Sunday, November 29, 2009

Titanic (1997)

Can I show my face in polite company if I admit to liking Titanic? I have no guilty pleasures with music - if it gives me pleasure I feel no guilt. I'm less sure of my taste in film, however.

But I do like this.

I liked it the first time I saw it, in the theater in 1997. Then I wasn't a very sophisticated moviegoer: I liked it simply. The spectacle wowed me and the love story moved me.

I've watched it a number of times since, most recently this evening with Mrs. Sgt. T, and I have to say I still like it. Not for exactly the same reasons. I have to admit now that the dialogue is pretty clunky, and the story is mechanical.

But it still works: it's a machine that does what it's supposed to do. And while you'd think being aware of that would keep me from being wowed and moved, instead I find myself wowed and moved (maybe in spite of myself) and, in addition, impressed by the efficiency of the machine.

It's going to sound odd to say this about a three-hour $200 million movie, but Titanic is incredibly economical. The love story exists entirely to show us the various parts of the ship, both before and during the sinking. You could turn this around and also say that the ship is the only thing that gives this love story any interest at all. But the fact is we have both, and they work together perfectly. We do see the whole ship, before and during the sinking, in a way that feels almost incidental to the story. And we do find ourselves caring about Jack and Rose, in a way that almost doesn't entirely depend on the borrowed urgency of the sinking.

Economical in other ways, too. The salvage-mission frame story not only works as a frame, adding/breaking up tension as needed, guiding modern-day viewers into the old world of the story, etc. It also works to draw the stereotypical male viewer into the movie, just as the love story draws the stereotypical female viewer in. The science guys on the salvage ship explain how the ship actually sank, so the guys in the audience can follow the thing as it happens in the background; and notice how we cut back to the frame story, and the science-y stuff, just after Rose and Jack first get intimate? "Enough mushy stuff - let's talk about how stuff breaks!"

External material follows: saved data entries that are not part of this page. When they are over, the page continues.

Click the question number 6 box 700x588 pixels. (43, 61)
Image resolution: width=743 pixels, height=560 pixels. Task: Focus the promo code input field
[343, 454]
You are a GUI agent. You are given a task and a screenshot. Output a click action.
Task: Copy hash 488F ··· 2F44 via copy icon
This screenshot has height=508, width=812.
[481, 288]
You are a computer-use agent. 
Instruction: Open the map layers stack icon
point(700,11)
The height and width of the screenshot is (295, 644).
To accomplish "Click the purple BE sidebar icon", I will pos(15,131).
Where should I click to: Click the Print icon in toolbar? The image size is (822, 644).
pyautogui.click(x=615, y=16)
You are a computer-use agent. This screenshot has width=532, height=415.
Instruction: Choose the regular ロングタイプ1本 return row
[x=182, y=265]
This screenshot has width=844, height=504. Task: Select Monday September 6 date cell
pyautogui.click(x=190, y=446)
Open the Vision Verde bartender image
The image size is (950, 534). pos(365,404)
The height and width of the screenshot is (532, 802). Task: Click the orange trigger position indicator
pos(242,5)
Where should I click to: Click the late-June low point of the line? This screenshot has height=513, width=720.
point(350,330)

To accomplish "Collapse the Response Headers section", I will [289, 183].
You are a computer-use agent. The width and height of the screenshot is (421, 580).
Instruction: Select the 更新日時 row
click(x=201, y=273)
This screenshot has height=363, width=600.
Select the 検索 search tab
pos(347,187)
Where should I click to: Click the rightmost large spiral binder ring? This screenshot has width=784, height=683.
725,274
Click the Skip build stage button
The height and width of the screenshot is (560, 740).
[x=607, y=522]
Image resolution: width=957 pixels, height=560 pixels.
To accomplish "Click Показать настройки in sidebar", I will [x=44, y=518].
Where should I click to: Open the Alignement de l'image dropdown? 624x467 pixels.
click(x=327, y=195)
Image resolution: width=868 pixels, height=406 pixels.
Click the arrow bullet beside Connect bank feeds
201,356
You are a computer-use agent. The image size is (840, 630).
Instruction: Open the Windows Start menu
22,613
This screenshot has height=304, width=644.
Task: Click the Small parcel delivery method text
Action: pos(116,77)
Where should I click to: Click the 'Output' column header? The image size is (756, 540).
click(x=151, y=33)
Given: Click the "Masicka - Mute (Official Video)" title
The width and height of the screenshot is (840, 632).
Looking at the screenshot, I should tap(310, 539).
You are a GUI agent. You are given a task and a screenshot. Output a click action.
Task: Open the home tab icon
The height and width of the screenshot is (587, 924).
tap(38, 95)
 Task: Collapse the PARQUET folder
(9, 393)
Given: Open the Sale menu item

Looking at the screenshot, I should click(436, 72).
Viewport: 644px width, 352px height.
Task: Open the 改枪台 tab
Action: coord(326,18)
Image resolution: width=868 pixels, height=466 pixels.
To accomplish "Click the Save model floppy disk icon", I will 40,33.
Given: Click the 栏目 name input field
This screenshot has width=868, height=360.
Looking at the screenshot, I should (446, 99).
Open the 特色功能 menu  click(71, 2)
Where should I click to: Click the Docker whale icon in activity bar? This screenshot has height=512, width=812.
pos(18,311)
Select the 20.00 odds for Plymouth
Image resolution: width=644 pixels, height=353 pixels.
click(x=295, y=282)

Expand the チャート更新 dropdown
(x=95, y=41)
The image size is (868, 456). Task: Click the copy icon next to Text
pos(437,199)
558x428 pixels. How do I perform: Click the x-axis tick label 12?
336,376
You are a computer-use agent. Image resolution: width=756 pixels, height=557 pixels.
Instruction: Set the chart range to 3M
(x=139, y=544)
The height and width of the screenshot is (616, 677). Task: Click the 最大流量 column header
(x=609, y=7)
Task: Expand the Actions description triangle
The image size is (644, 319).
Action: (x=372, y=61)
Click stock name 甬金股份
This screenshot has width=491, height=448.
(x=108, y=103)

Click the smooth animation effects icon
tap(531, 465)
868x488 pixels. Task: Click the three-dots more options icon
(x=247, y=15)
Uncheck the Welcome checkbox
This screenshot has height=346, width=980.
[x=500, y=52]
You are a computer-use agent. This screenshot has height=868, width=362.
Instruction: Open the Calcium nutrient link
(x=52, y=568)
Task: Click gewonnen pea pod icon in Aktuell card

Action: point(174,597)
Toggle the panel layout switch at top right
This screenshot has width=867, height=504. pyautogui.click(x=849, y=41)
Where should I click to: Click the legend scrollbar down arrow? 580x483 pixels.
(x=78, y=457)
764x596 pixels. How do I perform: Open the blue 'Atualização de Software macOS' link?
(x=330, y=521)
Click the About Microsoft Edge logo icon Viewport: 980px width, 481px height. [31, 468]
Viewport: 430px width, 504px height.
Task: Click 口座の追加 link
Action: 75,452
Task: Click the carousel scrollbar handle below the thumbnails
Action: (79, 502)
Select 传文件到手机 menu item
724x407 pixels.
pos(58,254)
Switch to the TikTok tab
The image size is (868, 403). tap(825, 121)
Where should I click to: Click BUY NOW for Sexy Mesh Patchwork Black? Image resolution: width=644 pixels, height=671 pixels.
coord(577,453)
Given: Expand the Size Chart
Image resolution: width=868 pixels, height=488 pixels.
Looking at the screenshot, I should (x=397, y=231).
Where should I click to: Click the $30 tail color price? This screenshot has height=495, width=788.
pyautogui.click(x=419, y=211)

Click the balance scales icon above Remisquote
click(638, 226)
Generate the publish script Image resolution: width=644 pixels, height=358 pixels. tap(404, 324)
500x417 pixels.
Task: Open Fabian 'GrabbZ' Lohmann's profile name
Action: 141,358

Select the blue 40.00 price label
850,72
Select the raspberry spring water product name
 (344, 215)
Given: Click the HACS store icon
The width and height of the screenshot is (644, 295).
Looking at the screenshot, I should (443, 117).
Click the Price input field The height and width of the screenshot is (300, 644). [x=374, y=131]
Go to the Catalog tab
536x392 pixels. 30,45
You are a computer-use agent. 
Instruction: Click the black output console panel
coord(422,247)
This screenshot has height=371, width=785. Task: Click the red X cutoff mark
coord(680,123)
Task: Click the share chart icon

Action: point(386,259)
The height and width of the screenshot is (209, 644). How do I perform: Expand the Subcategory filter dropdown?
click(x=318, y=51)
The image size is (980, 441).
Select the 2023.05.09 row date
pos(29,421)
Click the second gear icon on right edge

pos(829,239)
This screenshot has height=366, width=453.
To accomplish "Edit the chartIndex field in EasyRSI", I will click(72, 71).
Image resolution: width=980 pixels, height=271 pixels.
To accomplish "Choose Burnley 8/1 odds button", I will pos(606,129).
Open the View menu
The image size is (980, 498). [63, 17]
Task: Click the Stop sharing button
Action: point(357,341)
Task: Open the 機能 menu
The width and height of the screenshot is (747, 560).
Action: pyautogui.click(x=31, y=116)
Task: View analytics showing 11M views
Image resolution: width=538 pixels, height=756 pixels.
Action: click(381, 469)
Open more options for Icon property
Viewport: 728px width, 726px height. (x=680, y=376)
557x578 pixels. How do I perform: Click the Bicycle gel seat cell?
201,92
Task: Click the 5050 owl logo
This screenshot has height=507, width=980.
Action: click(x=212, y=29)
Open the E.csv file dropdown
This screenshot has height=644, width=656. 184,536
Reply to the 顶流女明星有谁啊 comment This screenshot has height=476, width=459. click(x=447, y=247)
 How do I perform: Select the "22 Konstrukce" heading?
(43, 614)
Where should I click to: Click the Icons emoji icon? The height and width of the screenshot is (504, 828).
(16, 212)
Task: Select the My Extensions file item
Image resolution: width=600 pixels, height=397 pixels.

And both the science stuff and the melodrama work together to create a sense of the event, a sense that this is what happened to the ship, and this is what happened to the people on it. And all of this is told through perfectly efficient visuals: always striking, always effective, and frequently poetic, in the broadest of senses. If the eerie beauty of the motionless ship half-submerged in a still sea, lights reflecting off the dark ocean, stars and flares overhead, lifeboats tiny all around, doesn't get you, maybe you can't be got.

There's a place in my personal film festival for this kind of movie.

1 comment:

george said...

My twin brother has seen this movie at least 50 times, maybe more. At the theatre alone he saw it 33 times. Once was enough for old g dog, though, even being a big fan of Billy Zane.
It's funny, perhaps, but it was precisely the 'efficiency of the machine' that killed it for me. To say nothing of the cringe-worthy script, the one-dimensional characters, the predictablilty of the whole thing...
Different horses, different courses, I guess.